Preventable service visits pose a significant burden to operators in the form of financial costs to the business, misallocated technician time, and degraded customer experience. Altice USA and Palantir set out to take a user and data-driven approach to solving this problem, leveraging the latest advancements in machine learning, generative AI, and data modeling.
Altice USA and Palantir built a network and customer model, replicating real-world business workflows in a digital twin. This model utilizes data from an array of sources including physical network topologyfor both Hybrid Fiber-Coax (HFC) as well as Fiber-to-the-Home (FTTH) networks, customer and devicebased service telemetry, customer contact points and technician service visits. Within the Palantir platform, this data is then leveraged by GenAI and LLM tools to elucidate trends in flows, which allows human operators to enhance their analysis and strategies.
Within 3 months, the initiative team brought new troubleshooting models to production by integrating recommendations within customer care tools indicating to the care operator as to whether a service visit was necessary based on the recent experiences for the customer.

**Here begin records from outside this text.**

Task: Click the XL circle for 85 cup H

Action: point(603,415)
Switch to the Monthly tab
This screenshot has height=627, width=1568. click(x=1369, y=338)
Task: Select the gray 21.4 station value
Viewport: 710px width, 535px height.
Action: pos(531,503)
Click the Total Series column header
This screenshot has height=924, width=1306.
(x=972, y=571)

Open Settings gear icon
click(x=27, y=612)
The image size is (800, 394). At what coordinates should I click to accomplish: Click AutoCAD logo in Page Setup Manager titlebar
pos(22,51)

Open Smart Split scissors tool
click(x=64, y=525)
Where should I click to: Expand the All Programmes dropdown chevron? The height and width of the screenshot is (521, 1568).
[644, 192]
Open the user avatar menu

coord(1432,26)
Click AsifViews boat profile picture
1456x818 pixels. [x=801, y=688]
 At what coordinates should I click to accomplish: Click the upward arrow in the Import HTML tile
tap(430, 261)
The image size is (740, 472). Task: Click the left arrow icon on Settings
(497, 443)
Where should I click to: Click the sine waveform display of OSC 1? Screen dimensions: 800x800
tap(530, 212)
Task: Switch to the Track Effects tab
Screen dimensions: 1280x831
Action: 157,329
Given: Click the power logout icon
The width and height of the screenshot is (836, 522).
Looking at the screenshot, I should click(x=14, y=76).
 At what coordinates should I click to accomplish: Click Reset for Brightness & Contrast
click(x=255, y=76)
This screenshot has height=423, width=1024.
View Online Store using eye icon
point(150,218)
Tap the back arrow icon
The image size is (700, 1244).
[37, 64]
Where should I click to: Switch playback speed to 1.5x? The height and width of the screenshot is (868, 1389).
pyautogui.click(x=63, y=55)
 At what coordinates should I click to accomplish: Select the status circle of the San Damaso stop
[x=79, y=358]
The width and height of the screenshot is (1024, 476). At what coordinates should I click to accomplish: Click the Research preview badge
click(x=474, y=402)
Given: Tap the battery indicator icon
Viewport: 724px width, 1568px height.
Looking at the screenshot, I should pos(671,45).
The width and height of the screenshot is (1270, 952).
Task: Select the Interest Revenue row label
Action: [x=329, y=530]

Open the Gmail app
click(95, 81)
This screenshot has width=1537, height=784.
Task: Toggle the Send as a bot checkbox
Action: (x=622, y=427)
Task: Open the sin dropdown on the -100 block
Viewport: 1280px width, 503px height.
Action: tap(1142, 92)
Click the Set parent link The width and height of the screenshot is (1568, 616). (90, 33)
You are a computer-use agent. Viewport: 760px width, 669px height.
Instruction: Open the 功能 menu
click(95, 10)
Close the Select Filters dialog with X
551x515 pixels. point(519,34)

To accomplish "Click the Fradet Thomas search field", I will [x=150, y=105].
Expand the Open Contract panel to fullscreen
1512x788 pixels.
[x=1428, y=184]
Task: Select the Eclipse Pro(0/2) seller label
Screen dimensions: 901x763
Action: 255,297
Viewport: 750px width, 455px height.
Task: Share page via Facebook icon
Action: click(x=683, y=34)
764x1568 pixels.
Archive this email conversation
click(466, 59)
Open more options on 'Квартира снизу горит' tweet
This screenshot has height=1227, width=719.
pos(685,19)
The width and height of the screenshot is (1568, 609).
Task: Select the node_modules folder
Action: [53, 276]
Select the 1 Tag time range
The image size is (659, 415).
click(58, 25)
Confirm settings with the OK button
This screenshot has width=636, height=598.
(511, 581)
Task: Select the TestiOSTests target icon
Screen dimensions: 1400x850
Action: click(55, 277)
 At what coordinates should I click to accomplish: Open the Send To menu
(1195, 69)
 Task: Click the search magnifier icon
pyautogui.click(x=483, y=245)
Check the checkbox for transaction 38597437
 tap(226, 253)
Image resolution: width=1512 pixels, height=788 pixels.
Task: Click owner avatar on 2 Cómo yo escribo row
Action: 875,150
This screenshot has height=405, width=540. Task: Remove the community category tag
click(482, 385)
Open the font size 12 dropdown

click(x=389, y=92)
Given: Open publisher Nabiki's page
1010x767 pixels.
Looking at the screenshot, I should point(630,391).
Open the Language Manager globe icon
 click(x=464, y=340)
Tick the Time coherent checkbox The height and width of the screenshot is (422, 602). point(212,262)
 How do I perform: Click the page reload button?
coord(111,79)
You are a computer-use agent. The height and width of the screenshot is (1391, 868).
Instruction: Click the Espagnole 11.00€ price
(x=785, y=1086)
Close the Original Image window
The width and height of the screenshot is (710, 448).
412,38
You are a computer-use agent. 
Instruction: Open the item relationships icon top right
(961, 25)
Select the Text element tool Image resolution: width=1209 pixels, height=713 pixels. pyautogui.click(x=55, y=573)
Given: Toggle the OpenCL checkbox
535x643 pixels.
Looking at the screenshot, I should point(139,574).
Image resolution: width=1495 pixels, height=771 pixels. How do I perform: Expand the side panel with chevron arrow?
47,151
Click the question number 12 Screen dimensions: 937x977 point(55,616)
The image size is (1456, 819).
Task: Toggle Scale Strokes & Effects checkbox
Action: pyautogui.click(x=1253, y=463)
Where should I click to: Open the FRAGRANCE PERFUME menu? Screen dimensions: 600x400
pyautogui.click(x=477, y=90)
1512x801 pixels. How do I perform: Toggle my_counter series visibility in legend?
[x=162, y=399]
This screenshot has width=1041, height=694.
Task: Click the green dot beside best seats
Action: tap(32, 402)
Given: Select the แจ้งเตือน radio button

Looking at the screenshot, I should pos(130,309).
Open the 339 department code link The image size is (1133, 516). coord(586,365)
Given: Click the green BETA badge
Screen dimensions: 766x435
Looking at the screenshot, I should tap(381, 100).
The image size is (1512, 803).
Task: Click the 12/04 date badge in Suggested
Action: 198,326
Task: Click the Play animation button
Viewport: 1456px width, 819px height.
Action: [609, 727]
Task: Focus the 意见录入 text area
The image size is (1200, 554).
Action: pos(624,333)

In this paper we will walk through the data collection, modeling and implementation work completed by the team to take the ideas from conception to production. We will also share some of the early findings from the A/B testing which have identified a 7% reduction of preventable service truck rolls compared to a control group and 8% reduction in Average Handle Time (AHT) for care agents. Both represent an improvement in the operations of the business, the experience for our customers and employees. Next steps for further developing models and integration into operational processes will also be discussed.